- ACTIONS TO TAKE -
• 1. In the article on Twig's funding, how many years can conventional bioengineering take to develop potential ingredient strains?
• 2. Pick up the article on Twig's £3m funding after its final sentence and continue writing it.

- EXERCISE TEXT -
* * * *
Twig announces £3m in funding to create new bioengineering powerhouse in the UK
Bioengineering start-up Twig – which uses AI to develop sustainable alternatives to ingredients found in everyday consumer items – has announced £3m in funding.
The company aims to disrupt the bioengineering through its AI-first approach, in which it says, “tech drives the direction of the science”.
For conventional bioengineering, it can take companies between 4-10 years to develop potential ingredient strains and can cost millions, with no guarantees of success, but Twig’s new approach is said to slash timings to “mere months, at a fraction of the usual cost”.
The approach will create affordable, scalable and sustainable ingredients, created through bio-fermentation, that producers can use in the everyday items the world relies on. These ingredients will be able to replace environmentally harmful chemicals and ingredients such as acetone, palm oil or isoprene, which are typically produced from fossil fuels, or hyper-intensive farming.
Twig utilises AI to radically improve the speed and efficacy of lab-based bioengineering and can be broken down into three distinct tech pillars.
Bio:Builder is a biological tool that allows Twig to create the building blocks to develop its new sustainable ingredients. Grow:Bot’s dependable, programmable and scalable robotics, which enables Twig to manipulate and analyse tens of thousands of bacteria variations each month. ML:Bridge is Twig’s AI that connects the dots across the standardised and formatted data library generated by Bio:Builder and Grow:Bot. ML:Bridge reviews production yields against target thresholds and recommends pathway improvements.
* * * *
- COLLECTED MATERIAL -
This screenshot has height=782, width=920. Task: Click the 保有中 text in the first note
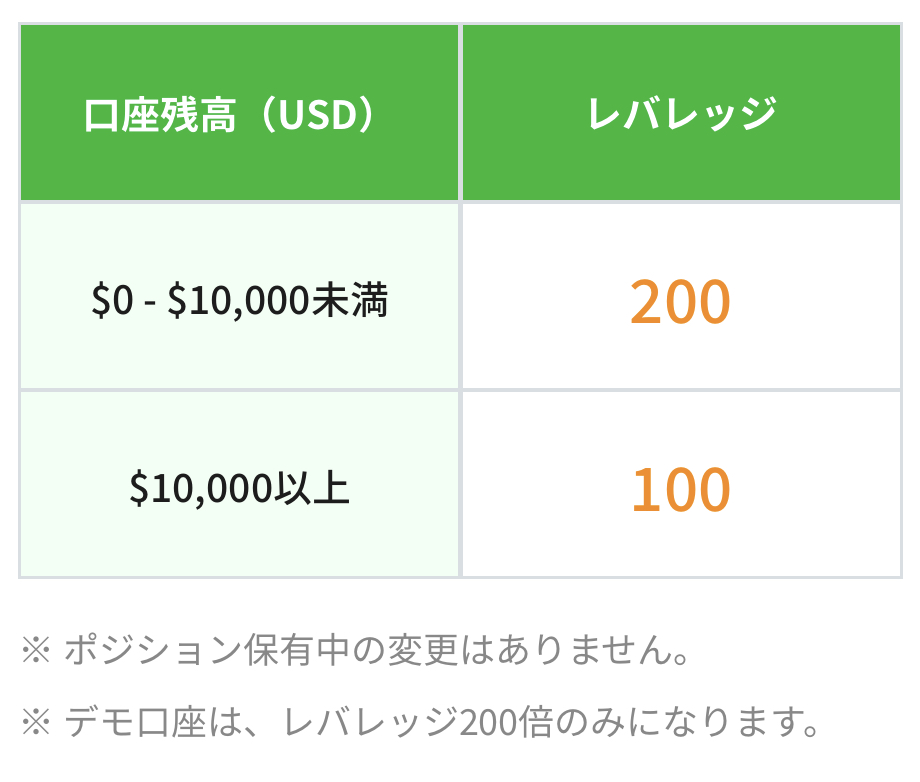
* * * *
- ANSWERS TO THE TASKS -
• 1. Between 4 and 10 years.

• 2.
The round included high profile investors such as Project A, Seedcamp, Zero Carbon Capital, UK Innovation and Science Seed Fund and several expert angels.
George Freeman MP, Minister of State at the Department for Science, Innovation and Technology, said: “The work being done here in the UK by companies like Twig – combining bioscience with AI and agritech – is further proof of engineering biology’s potential to solve some of the biggest sustainability challenges we face, and unlock economic growth and job creation nationwide in a UK technology. That is why the Government is supporting the £3 million backing for Twig as part of our long-term engineering biology industrial strategy.”
He continued: “The scope for innovations in engineering biology to boost our quality of life, our environment and our prosperity is precisely why we have earmarked it as one of the 5 technologies that are critical to the UK’s future”.
The company was founded by Russ Tucker, who previously founded UK cell-based meat pioneer Ivy Farm, James Allen and Satnam Surae. Together the three founders bring commercial, scientific and tech expertise to provide a fully rounded solution to the market.